Fevereiro chega ao fim. Mês que
marca o Carnaval e também o aniversário de minha mãe, que, aliás, nasceu em pleno
dia de folia.
A cada aniversário completado,
ela costuma renovar o bilhete do transporte gratuito concedido a idosos. Não
porque ela assim o queira, mas porque é regra, senão o benefício fica suspenso sem
a prova de vida. E lá fomos nós atualizar o tal direito...

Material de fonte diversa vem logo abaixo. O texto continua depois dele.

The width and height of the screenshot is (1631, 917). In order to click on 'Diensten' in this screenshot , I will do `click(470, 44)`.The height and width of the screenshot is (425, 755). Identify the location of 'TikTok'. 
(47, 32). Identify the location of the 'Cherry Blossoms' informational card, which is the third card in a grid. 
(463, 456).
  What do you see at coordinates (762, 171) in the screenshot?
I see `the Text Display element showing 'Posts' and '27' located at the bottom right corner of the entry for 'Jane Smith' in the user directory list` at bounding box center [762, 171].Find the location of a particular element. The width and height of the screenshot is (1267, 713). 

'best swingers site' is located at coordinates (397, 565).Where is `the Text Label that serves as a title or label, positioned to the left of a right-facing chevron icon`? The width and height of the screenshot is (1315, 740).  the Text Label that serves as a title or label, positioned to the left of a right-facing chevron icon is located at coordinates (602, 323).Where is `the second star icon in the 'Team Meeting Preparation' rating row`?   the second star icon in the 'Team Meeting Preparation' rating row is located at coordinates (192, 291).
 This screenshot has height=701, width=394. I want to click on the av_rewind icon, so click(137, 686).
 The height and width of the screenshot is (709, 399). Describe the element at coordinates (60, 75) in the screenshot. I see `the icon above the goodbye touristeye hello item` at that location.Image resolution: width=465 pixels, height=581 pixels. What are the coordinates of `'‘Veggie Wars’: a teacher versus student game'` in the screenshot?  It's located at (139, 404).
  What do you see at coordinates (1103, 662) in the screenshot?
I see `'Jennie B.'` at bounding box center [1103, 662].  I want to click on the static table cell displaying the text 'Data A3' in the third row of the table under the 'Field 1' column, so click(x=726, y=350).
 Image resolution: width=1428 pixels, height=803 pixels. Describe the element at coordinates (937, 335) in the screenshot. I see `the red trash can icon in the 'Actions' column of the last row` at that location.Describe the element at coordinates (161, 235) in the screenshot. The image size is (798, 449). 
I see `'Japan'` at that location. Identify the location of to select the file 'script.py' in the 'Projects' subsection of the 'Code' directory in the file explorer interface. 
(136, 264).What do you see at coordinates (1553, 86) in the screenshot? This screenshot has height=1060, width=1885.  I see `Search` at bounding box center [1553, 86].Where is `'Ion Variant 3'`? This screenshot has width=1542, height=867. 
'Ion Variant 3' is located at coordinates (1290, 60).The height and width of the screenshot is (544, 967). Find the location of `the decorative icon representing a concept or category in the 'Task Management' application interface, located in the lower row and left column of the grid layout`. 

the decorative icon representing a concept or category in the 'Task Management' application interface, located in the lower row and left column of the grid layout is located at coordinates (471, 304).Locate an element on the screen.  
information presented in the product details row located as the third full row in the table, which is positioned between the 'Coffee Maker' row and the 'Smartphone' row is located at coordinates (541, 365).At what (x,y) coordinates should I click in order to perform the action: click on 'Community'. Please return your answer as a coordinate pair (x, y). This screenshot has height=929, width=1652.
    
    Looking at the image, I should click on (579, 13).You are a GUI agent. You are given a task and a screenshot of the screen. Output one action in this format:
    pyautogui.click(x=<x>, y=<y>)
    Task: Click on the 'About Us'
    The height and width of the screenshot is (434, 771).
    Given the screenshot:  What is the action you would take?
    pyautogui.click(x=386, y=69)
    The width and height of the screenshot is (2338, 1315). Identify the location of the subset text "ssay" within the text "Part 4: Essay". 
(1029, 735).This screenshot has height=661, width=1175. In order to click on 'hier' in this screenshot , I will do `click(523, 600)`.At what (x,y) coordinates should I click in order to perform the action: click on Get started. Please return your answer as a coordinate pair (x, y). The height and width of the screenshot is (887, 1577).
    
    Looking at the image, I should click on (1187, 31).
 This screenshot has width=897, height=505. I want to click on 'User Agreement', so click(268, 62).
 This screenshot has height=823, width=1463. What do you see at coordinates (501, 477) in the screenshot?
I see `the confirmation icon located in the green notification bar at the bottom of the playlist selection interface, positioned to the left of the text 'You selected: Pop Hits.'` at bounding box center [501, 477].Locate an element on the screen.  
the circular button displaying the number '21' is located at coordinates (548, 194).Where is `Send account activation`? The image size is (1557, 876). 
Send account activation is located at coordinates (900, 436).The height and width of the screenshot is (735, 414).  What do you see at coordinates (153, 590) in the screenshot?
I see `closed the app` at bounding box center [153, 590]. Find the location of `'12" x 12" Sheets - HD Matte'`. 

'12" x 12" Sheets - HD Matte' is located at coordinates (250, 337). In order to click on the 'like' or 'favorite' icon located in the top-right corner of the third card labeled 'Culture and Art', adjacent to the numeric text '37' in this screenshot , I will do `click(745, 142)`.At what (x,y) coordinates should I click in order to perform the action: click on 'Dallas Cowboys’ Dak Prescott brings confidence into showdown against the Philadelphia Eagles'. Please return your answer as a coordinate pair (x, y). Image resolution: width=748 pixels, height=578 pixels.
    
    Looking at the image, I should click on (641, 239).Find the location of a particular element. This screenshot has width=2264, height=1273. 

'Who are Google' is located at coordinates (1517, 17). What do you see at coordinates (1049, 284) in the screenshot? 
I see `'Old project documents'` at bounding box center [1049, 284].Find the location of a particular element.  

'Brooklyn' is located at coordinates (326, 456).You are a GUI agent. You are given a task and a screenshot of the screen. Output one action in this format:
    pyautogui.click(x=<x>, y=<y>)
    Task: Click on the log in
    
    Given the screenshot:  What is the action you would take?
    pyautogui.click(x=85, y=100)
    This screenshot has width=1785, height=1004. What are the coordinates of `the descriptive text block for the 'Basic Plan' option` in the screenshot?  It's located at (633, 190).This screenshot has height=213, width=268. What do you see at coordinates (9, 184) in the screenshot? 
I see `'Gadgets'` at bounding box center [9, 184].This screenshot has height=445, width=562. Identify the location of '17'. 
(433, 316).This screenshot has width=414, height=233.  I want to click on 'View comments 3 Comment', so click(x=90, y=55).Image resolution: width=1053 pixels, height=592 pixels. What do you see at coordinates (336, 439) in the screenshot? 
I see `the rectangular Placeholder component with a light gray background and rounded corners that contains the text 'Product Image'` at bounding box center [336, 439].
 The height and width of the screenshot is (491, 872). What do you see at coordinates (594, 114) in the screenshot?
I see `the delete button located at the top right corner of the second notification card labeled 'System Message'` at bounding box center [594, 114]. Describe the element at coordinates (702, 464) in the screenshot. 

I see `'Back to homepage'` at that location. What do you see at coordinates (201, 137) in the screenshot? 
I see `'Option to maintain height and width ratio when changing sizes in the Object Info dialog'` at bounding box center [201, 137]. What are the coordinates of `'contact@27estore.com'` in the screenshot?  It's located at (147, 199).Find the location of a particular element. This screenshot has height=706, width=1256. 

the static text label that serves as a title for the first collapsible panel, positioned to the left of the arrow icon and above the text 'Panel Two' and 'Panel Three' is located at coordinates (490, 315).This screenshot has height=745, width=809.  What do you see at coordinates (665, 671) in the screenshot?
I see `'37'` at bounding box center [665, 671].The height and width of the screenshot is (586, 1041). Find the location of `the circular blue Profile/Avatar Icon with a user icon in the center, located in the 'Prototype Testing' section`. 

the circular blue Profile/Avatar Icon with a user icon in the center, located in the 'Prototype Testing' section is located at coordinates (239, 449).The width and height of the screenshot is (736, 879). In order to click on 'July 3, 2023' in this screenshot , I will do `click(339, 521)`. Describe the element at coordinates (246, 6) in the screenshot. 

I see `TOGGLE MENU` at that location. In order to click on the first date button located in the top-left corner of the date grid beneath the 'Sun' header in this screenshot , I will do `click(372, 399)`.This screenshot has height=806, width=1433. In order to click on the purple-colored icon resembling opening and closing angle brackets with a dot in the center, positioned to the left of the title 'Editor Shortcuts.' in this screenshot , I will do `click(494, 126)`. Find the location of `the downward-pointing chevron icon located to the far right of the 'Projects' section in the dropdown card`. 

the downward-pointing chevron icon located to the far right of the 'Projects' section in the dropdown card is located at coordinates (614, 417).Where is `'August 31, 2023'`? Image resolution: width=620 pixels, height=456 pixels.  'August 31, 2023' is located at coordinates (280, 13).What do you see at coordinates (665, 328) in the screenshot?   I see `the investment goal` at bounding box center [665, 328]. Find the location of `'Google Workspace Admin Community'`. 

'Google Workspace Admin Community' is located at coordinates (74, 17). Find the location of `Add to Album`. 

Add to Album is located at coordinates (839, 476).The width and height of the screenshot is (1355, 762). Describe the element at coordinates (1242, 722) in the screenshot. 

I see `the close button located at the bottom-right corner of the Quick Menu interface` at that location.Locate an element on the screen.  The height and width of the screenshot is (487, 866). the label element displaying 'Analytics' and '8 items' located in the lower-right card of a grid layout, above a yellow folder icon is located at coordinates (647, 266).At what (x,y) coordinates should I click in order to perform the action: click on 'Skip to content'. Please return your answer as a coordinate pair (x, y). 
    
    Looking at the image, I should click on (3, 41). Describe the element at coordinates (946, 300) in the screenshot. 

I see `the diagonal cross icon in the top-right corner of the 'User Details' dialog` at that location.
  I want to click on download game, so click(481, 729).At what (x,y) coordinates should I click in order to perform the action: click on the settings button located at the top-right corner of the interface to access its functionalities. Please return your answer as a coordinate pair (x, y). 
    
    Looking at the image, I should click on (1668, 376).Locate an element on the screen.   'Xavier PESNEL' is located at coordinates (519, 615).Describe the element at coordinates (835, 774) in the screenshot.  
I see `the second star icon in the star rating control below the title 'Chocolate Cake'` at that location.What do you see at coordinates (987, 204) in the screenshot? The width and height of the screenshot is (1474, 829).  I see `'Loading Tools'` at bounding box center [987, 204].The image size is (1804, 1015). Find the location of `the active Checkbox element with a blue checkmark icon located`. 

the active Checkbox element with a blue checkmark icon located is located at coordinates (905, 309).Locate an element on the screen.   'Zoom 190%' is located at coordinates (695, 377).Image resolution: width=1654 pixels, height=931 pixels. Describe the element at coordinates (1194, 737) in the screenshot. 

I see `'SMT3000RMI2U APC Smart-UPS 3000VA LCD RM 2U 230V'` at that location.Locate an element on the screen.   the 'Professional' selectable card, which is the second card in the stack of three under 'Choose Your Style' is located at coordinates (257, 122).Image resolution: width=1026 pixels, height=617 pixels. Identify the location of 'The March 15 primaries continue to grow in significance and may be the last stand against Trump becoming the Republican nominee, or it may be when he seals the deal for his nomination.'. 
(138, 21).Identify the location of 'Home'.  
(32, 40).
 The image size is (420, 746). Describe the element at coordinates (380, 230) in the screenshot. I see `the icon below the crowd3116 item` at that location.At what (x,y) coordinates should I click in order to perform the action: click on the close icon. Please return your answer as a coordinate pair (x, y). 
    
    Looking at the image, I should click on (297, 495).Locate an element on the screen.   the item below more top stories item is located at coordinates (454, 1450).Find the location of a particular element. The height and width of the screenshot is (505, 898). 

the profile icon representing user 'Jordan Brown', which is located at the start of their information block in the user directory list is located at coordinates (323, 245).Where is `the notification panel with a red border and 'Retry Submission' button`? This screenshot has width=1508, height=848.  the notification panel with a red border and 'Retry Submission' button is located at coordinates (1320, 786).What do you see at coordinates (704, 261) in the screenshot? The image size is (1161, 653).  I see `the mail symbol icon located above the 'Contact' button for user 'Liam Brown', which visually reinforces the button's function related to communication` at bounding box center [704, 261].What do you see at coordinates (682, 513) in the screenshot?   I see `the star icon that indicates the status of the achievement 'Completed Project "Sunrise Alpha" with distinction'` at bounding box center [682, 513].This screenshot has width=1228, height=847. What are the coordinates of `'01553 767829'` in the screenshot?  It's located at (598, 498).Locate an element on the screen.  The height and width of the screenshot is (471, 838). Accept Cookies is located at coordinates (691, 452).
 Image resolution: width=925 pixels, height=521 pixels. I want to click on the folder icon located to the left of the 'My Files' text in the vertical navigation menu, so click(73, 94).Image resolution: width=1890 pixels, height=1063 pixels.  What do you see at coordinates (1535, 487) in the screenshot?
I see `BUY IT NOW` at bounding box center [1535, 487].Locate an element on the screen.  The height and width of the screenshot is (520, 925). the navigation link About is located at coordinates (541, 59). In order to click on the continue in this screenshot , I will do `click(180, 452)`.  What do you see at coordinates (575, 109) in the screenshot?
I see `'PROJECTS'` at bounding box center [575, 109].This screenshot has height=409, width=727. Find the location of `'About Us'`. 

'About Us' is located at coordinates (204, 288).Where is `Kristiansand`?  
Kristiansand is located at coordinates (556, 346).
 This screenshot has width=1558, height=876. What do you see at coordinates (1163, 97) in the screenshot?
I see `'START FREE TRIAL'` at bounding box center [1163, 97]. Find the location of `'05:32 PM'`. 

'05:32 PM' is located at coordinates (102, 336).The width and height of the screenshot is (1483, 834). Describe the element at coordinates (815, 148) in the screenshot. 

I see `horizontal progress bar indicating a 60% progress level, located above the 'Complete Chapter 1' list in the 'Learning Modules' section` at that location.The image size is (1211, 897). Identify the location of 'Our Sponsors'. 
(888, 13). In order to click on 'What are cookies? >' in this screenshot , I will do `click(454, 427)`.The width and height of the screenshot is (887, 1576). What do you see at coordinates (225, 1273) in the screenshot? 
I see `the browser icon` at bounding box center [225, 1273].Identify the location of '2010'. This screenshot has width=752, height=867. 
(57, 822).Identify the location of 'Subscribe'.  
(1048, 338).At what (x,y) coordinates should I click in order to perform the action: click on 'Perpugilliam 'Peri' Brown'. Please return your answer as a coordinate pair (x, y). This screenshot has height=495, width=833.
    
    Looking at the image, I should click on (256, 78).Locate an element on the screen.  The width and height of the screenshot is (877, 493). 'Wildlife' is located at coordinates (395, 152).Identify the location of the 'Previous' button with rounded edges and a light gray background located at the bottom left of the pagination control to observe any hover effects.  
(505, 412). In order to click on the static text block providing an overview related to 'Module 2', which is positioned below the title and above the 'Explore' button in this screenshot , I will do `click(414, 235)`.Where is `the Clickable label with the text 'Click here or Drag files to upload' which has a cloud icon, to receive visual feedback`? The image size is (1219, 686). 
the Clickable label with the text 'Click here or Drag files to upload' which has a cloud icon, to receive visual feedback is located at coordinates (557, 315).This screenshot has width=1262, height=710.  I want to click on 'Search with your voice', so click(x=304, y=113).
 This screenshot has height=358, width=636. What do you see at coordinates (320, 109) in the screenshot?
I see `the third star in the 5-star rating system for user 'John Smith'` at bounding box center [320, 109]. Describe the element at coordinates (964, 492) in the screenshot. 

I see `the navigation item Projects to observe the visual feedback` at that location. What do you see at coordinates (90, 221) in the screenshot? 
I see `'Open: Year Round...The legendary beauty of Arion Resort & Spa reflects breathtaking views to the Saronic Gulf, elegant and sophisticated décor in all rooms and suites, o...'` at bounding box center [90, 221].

Entrando numa pequena fila de
idosos no estabelecimento, para averiguação de documentos, à nossa
frente tinha uma senhora apreensiva porque não trouxera a comprovação de
endereço, sem o qual não poderia atualizar o bilhete. Querendo ajudá-la a
controlar o nervosismo, perguntei o que poderia fazer de útil, ao que ela
agradeceu e estaria aguardando alguém fazer o telefonema para algum parente
providenciar o esquecido em sua residência, distante dali.
Acompanhando minha mãe,
adentramos a outro recinto para a efetivação da operação. Nova fila para se
aguardar e desta vez com a comodidade de assentos disponíveis. Quando chegou
sua vez, permaneci aguardando no banco, do lado de fora. E um cutucão pelas costas
indicou que aquela apreensiva senhora de poucos minutos atrás, mostrava-se agora
falante e aliviada com a solução ante o esquecimento, tão natural para aqueles
carregados em anos – ela completara 85 no mesmo dia que minha genitora –. Pude
perceber então quanto eram lindos seus olhos azuis brilhantes sob a face encoberta
de rugas!
E, num curtíssimo espaço de
tempo, ela aproveitou para perguntar a razão de minha fala diferente. Senti
que, desde o primeiro instante em que a vi, seus olhos perguntavam-me isso, e
foram ofuscados pela tensão. Agora, em estado de relaxamento a curiosidade deu
as caras.
Antes que pudesse responder,
ela emendou a pergunta:
- Você é portuguesa? Teu
sotaque é tão parecido!
Sotaque? Nem sei como funciona
isto, ao menos oralmente. Como decifrá-lo?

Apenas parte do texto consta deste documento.